Hacker News new | ask | show | jobs
by observationist 864 days ago
This, exactly - what is meant by evaluate in this context? Is this more efficient inference using approximation, so you can create novel generations, or is it some test of model attributes?

What the OP is doing here is completely opaque to the rest of us.

2 comments

Fair question.

Evaluate refers to the phase after training to check if the training is good.

Usually the flow goes training -> evaluation -> deployment (what you called inference). This project is aimed for evaluation. Evaluation can be slow (might even be slower than training if you're finetuning on a small domain specific subset)!

So there are [quite](https://github.com/microsoft/promptbench) [a](https://github.com/confident-ai/deepeval) [few](https://github.com/openai/evals) [frameworks](https://github.com/EleutherAI/lm-evaluation-harness) working on evaluation, however, all of them are quite slow, because LLM are slow if you don't have infinite money. [This](https://github.com/open-compass/opencompass) one tries to speed up by parallelizing on multiple computers, but none of them takes advantage of the fact that many evaluation queries might be similar and all try to evaluate on all given queries. And that's where this project might come in handy.

Your explanations are still unclear.

I know what evaluation is, and inference, and training. Deployment means to deploy - to put a model in production. It does not mean inference. Inference means to input a prompt into a model and get the next token, or tokens as the case may be. Training and inference are closely related, since during training, inference is run and the error given by the difference between the prediction and target is backpropagated, etc.

Evaluation is running inference over a suite of tests and comparing the outcomes to some target ideal. An evaluation on the MMLU dataset lets you run inference on zero and few shot prompts to test the knowledge and function acquisition of your model, for example.

So is your code using Bayesian Optimization to select a subset of a corpus, like a small chunk of the MMLU dataset, that is representative of the whole, so you can test on that subset instead of the whole thing?

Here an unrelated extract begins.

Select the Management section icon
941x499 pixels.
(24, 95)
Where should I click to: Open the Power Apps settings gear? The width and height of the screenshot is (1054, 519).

This is becoming so common in AI discussions. Everyone with a real use case is opaque, or just flat out doesn't talk. The ones who are talking have toy use cases. I think its because it's so hard to build a moat, and techniques are one of the ways to build one.
Hi, OP here. I would kind of have to disagree here. You raised some interesting points, but I don't think something can be qualified as *moat* if it is overcome-able by just sharing the use cases. For example, we all know Google's use cases is to search, but no one has built one as well as they do. Their moat is in their technology and brand recognision.
Not to disagree with your argument as a whole, but Google's most hasn't been technological for years, but instead comes from their ability to be the default search engine everywhere they can, including if they need to pay Apple billions for that position.